その過程においては創薬分子設計基盤ユニットや創薬タンパク質解析基盤ユニットで培われたin Silico スクリーニングやX線結晶構造解析など最新の技術を用いて創薬の高度化、迅速化を図ります。その後、リード化合物の薬効や毒性プロファイルの最適化を行い (Lead optimization) 、前臨床開発候補化合物の同定を目指します。

創薬先端計算科学基盤
ユニット

高性能計算機を活用した薬物設計技術

先端計算科学基盤ユニットでは分子動力学専用計算機MDGRAPE-4Aにより得られるタンパク構造情報を生かしたインシリコ創薬方法論を開発・構築・研究応用しています。

創薬シード化合物探索
基盤ユニット

ハイスループットスクリーニングによる
創薬シード化合物の探索

創薬シード化合物探索基盤ユニットでは、酵素アッセイなど標的分子に対するセルフリーアッセイ系から各種細胞を用いる表現型アッセイ系まで、多様なアッセイ技術を駆使して、創薬シードとして魅力ある化合物を、数十万の化合物ライブラリーからハイスループットスクリーニング(HTS)によって見出します。

創薬抗体基盤ユニット

リード候補となるモノクローナル抗体の開発

抗体は、標的分子に対する特異性が高く、生体内でも安定で副反応が少ない治療薬として大変有効です。

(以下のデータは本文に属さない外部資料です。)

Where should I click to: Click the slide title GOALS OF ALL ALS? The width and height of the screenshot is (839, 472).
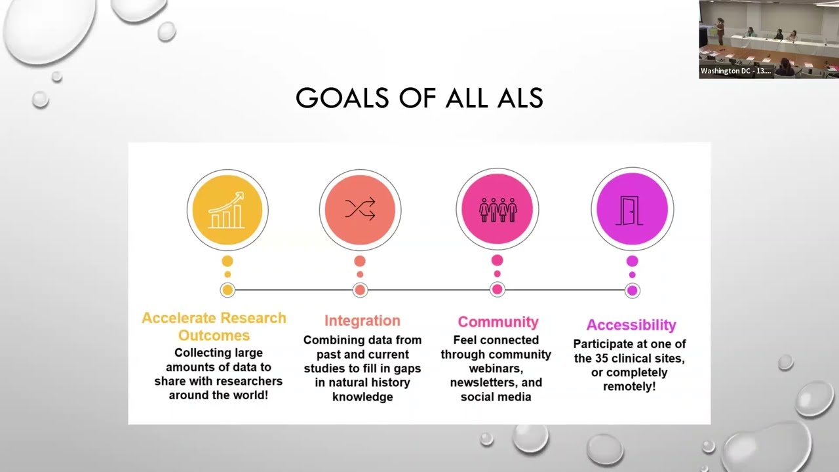[x=419, y=98]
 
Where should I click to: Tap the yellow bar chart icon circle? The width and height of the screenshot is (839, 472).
[x=227, y=210]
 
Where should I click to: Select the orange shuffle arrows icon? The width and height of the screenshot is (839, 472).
[x=360, y=210]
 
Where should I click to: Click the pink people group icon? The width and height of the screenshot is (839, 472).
[x=498, y=209]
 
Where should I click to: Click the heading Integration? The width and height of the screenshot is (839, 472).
[x=362, y=321]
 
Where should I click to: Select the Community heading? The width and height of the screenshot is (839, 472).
[x=498, y=322]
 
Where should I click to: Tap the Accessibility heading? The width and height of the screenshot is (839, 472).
[x=631, y=324]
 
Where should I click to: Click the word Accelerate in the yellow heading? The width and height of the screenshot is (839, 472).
[x=178, y=318]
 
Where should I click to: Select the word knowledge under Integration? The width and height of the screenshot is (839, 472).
[x=362, y=397]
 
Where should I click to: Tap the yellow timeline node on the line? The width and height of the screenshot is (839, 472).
[x=227, y=290]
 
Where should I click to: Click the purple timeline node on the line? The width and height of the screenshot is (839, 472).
[x=632, y=290]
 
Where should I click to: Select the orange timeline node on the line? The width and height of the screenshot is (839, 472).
[x=360, y=290]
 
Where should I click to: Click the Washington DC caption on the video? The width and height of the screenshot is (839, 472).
[x=735, y=71]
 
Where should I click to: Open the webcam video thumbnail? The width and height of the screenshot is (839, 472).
[x=768, y=36]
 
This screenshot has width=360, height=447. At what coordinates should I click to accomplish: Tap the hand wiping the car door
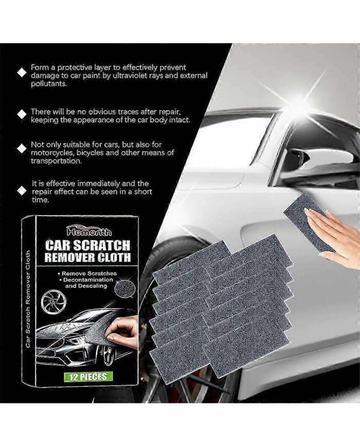333,231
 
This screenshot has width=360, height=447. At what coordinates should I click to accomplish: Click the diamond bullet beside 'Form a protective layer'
22,73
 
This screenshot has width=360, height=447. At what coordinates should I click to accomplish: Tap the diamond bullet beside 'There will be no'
22,113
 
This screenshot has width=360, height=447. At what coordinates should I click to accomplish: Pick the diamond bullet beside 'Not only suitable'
22,149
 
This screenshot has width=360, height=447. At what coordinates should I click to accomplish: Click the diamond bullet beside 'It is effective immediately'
22,190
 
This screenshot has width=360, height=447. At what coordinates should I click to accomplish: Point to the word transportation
56,160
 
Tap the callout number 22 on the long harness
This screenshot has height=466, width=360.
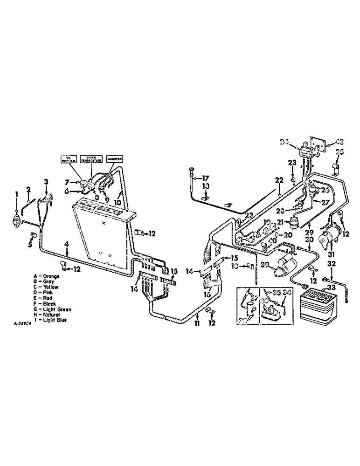278,180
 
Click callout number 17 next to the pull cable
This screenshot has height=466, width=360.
206,178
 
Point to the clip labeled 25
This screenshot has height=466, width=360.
334,167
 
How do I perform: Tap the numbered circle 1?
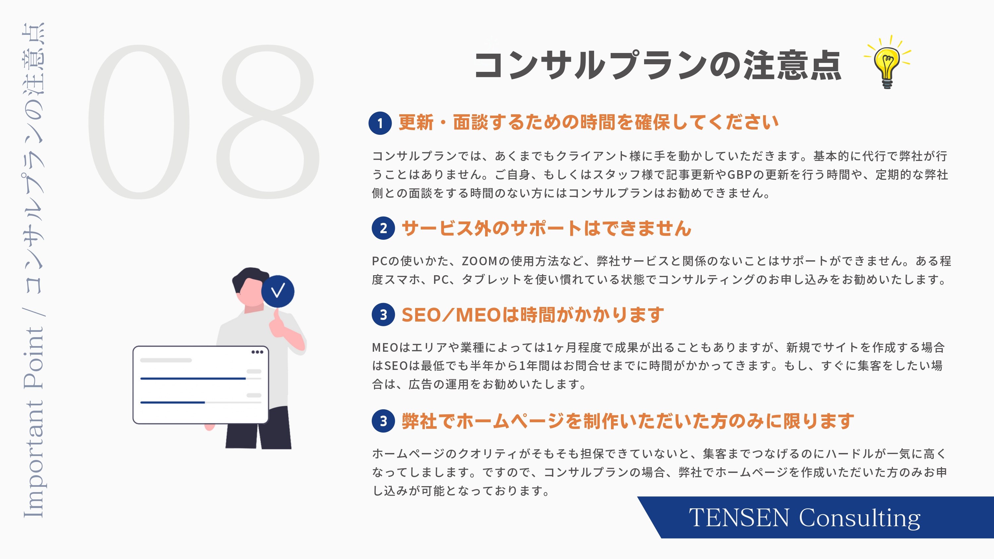click(380, 123)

創薬抗体基盤ユニットでは、未だ根治が困難である疾患を対象として抗体医薬品となるモノクローナル抗体の開発を行っています。優れた機能の抗体医薬のための迅速なスクリーニング技術を開発し、がん、感染症、炎症・自己免疫疾患、および老化などに対する治療抗体の開発に取り組み、樹立した抗体をヒト化など高度化し、臨床応用に向けて確立します。

創薬iPS細胞研究
基盤ユニット

疾患特異的iPS細胞から分化誘導した
細胞の大量培養・提供

創薬iPS細胞研究基盤ユニットでは、理研バイオリソース研究センター(理研BRC)の細胞バンクが保有する疾患特異的iPS細胞を用いて、標的細胞(疾患の原因細胞や関与細胞)の探索・同定、疾患フェノタイプの評価、標的細胞の効率的分化誘導法の開発等を行い、フェノティピックスクリーニング評価系を構築し、同評価系を用いたスクリーニング及び他部署で実施するスクリーニングへの細胞提供を実施します。

他の基盤ユニットとの連携により、疾患特定的iPS細胞を活用した革新的な創薬研究に貢献することを目指します。

aAVC創薬橋渡し基盤ユニット

理化学研究所で開発された新しいモダリティから
医薬品を創出する

aAVC(artificial Adjuvant Vector Cell:人工アジュバントベクター細胞)は、理化学研究所で創出されたユニークな細胞医薬プラットフォーム技術です。

がん領域および感染症領域における新たな治療薬創出に向け、aAVCを適用した創薬研究を推進しています。基礎的な免疫学研究において確認できた標的抗原について、臨床治験へ向けた橋渡し研究の準備を行います。

AI創薬連携基盤ユニット

人工知能の創薬応用

人工知能(AI)は近年急速に進展し、様々なイノべーションが生まれています。また、多量・多様な情報が生成・蓄積され、それらビッグデータを活用することも求められています。

AI 創薬連携基盤ユニットでは、創薬関連ビッグデータを利用し、AIによる革新的な創薬を実現するための研究を実施しています。また、スーパーコンピュータ富岳に代表される強力な計算パワーを利用したシミュレーションも急速に発展しており、シミュレーションとAIを結びつける研究も推進しています。